**EXERCÍCIO 1**
Passe para o inglês a seguinte frase do texto sobre competência territorial: "A distribuição do processo entre juízes é calcada no princípio do juiz natural, do qual se retira a imparcialidade."
**EXERCÍCIO 2**
No texto sobre competência territorial, pelo que a presença física antes inexorável pode ser substituída?
**EXERCÍCIO 3**
Por favor, dê seguimento ao texto sobre competência territorial a partir da última frase apresentada.

**TRECHO DO DOCUMENTO**
-*-

A pandemia nos fez entrar num paradoxo do mundo bizarro do Super-homem, fazendo com que experimentássemos novidades antes impensadas, contudo, introjetadas no momento como verdades inexpugnáveis.

Sua empresa não admitia home office, que pena, teve que engolir.

Seu trabalho ficava dentro do expediente, pois bem, hoje ele te persegue de manhã, de tarde e de noite, por todos os meios de comunicação.

Bom, ruim, não sei, são julgamentos muito humanos para uma era tão tecnológica e digital.

Não obstante, malgrado um juízo de valor seja prescindível, a análise das suas repercussões não se esgota, ao contrário, a cada dia, um portal do inusitado se abre e temos que nos adaptar e fazer com que a legislação corra atrás dos fatos reais.

Nesse compasso, proponho uma verificação da (in)utilidade do critério da competência territorial.

Outrora, impossível cogitar-se como, após a revolução pandêmica tecnológica, nós, juízes, advogados e jurisdicionados vimos que a presença física antes inexorável pode ser substituída pelas chamadas de vídeos, e-mails, telefonemas etc.

A competência conhecida como a medida da jurisdição e um de seus métodos de atribuição a diferentes órgãos é a forma administrativa de se dividir a responsabilidade pelo número de processos, bem como organizar a produção de prova e facilitar o acesso à justiça.

O juiz é competente para determinada causa quando tiver relação de adequação legítima, ou seja, quando houver um elemento de ligação com o território e a lei atribui a tal elemento a eficácia de fazer competente o território, ou seja, a existência de uma conexão física com o local vincula o magistrado ao processo.

A distribuição do processo entre juízes é calcada no princípio do juiz natural, do qual se retira a imparcialidade. A competência territorial torna esse processo de divisão compreensível e um não obsta o outro.

Contudo, vivenciamos um processo de atenuação de barreiras físicas, um afrouxamento das fronteiras e um caminho sem estradas para os fóruns e ofícios judiciais.

-*-

**DADOS BRUTOS**
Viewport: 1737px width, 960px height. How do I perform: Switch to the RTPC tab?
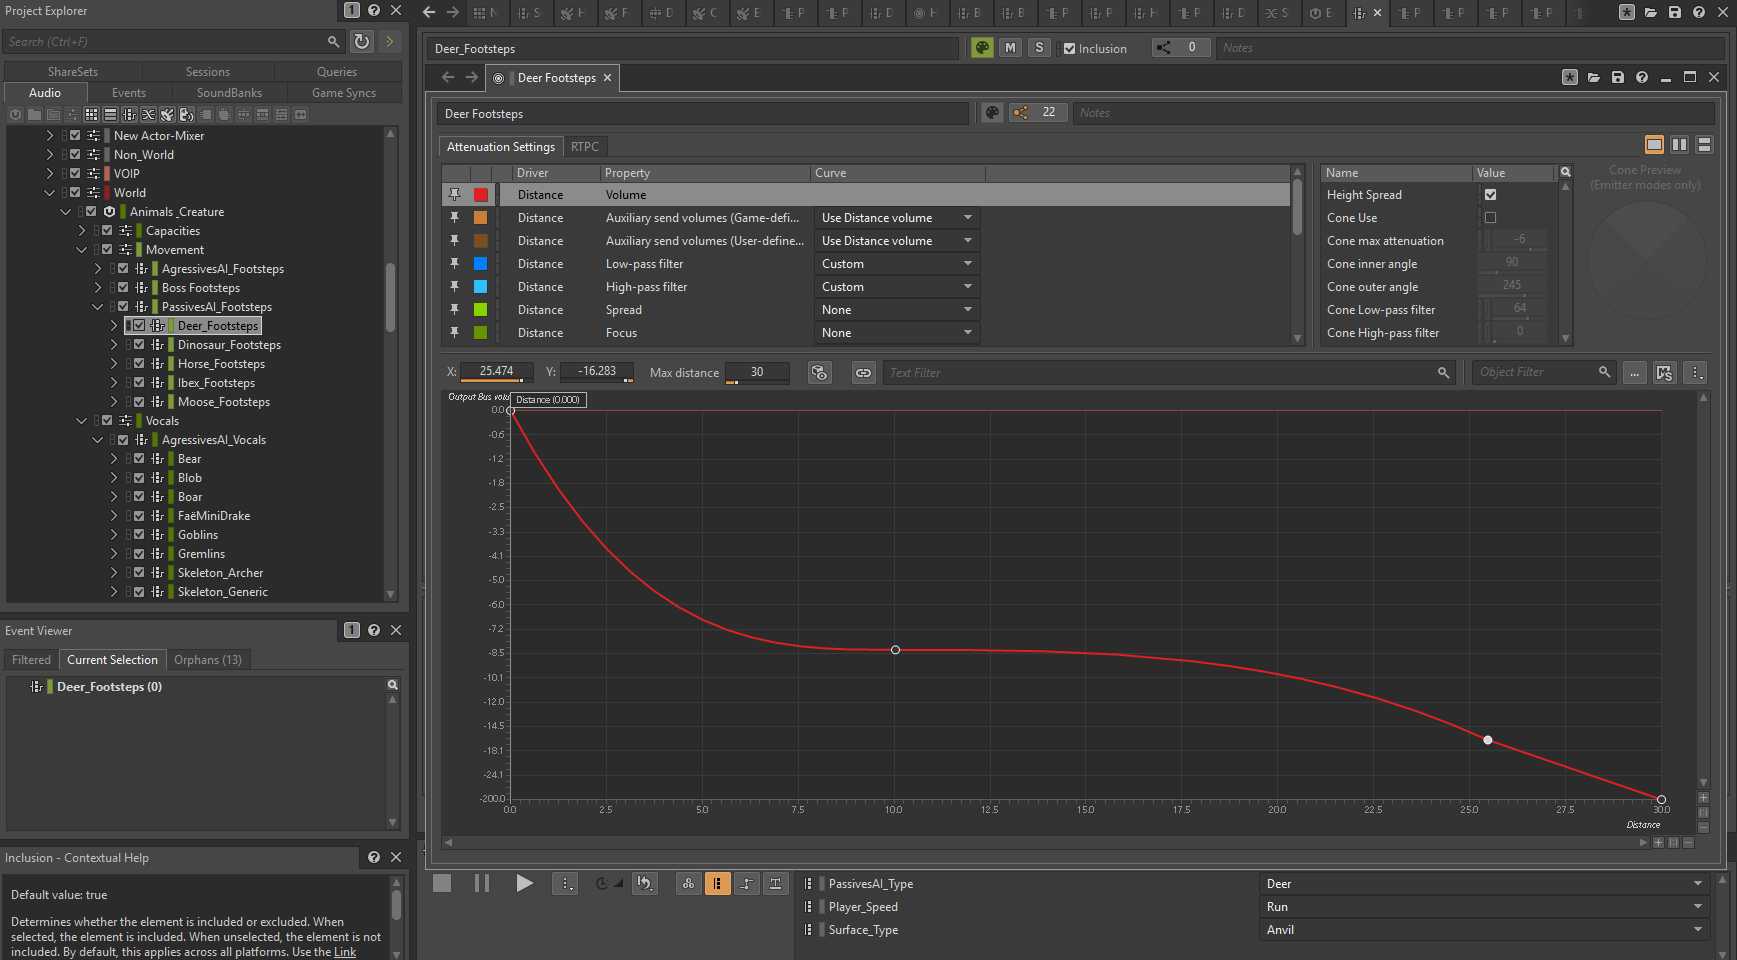(585, 147)
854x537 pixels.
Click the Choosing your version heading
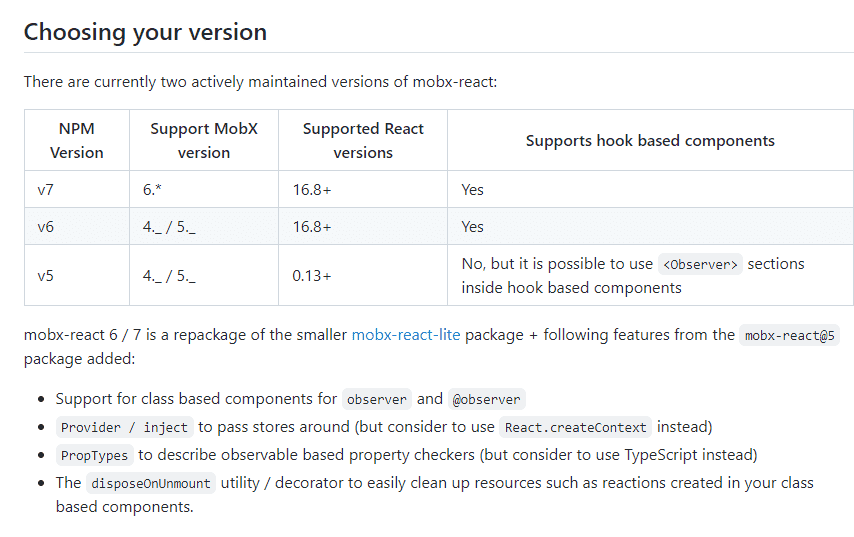[x=145, y=32]
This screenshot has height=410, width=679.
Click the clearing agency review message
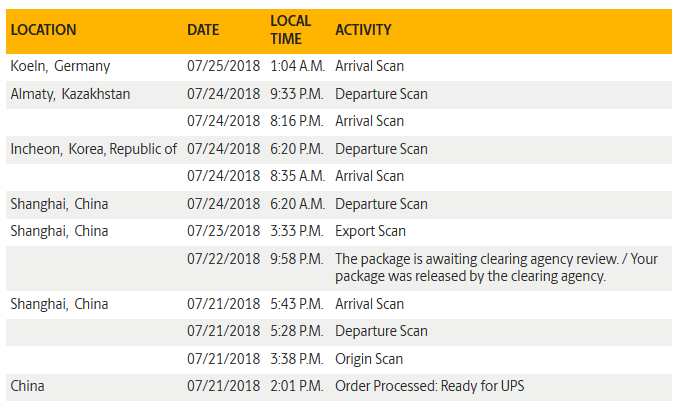click(x=496, y=267)

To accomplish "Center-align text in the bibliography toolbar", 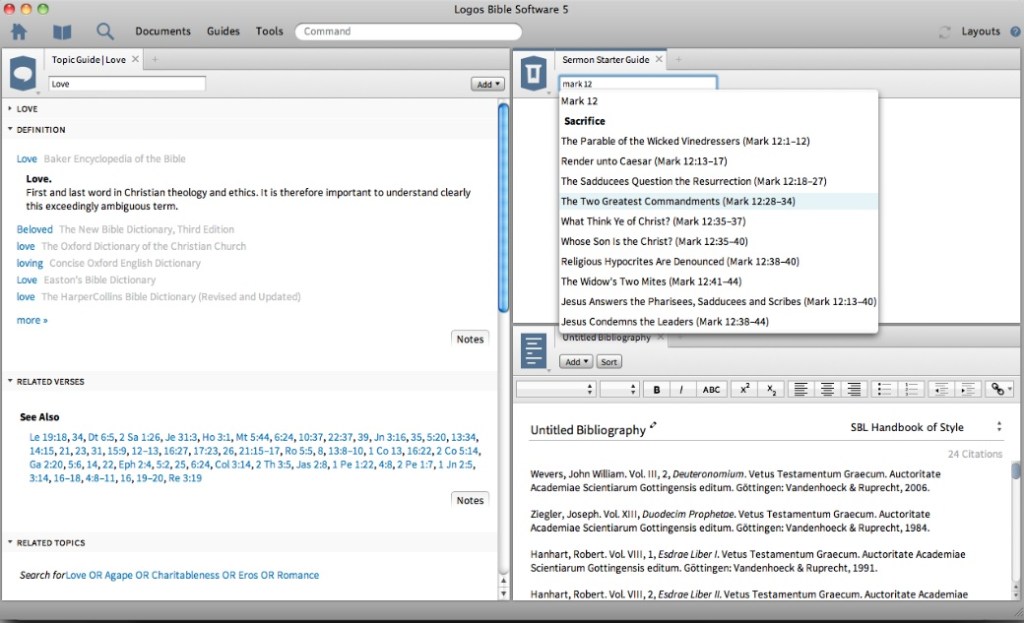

-*-

**RESPOSTA DO EXERCÍCIO 1**
The distribution of cases among judges is grounded in the principle of the natural judge, from which impartiality is derived.

**RESPOSTA DO EXERCÍCIO 2**
Por chamadas de vídeos, e-mails, telefonemas etc.

**RESPOSTA DO EXERCÍCIO 3**
A dimensão territorial cede espaço à dimensão digital. Vimos a possibilidade da consecução de uma carta rogatória pelo próprio magistrado que a determinou, aliás, diante da realização das audiências por videoconferência, ela perde seu escopo, pois se todos juízes exercem a mesma jurisdição, não há porque se pedir vênia para o cumprimento de um ato que ele mesmo pode executar, diretamente, com amplo domínio do fato, isto é, não existe soberania ou hierarquia entre juízes que exercem a mesma jurisdição.

 Em verdade, o princípio do juiz natural seria levado à última instância. Toda prova estaria concentrada no mesmo julgador.

A citação pode ser feita por email, a intimação, por uma mensagem, a instrução pela videoconferência. O uso da pessoalidade física é somenos importância, aliás, o destacamento do juiz da terra vem muito mais ao encontro da imparcialidade, pois tanto partes como suas causas receberão definitivamente o mesmo tratamento.

Na mesma senda, cogita-se da divisão equitativa de processos entre juízos de mesma competência, desde que se permita e seja factível a realização das audiências e demais atos de forma digital.

Qualquer juiz poderá julgar qualquer causa dentro daquilo para o qual a Constituição lhe atribuiu competência, bastando que os fóruns tenham meios de permitir o ingresso do jurisdicionado a uma sala de videoconferência, ou ainda, de que a parte ou a testemunha seja portador de um telefone servido de câmera.

Seria permitido propor ação em qualquer lugar, e ela seria distribuída livremente aos juízes que detêm a competência material para tanto, respeitando-se o princípio do juiz natural, da imparcialidade e até mesmo da identidade física do juiz, que não se confunde com a competência territorial.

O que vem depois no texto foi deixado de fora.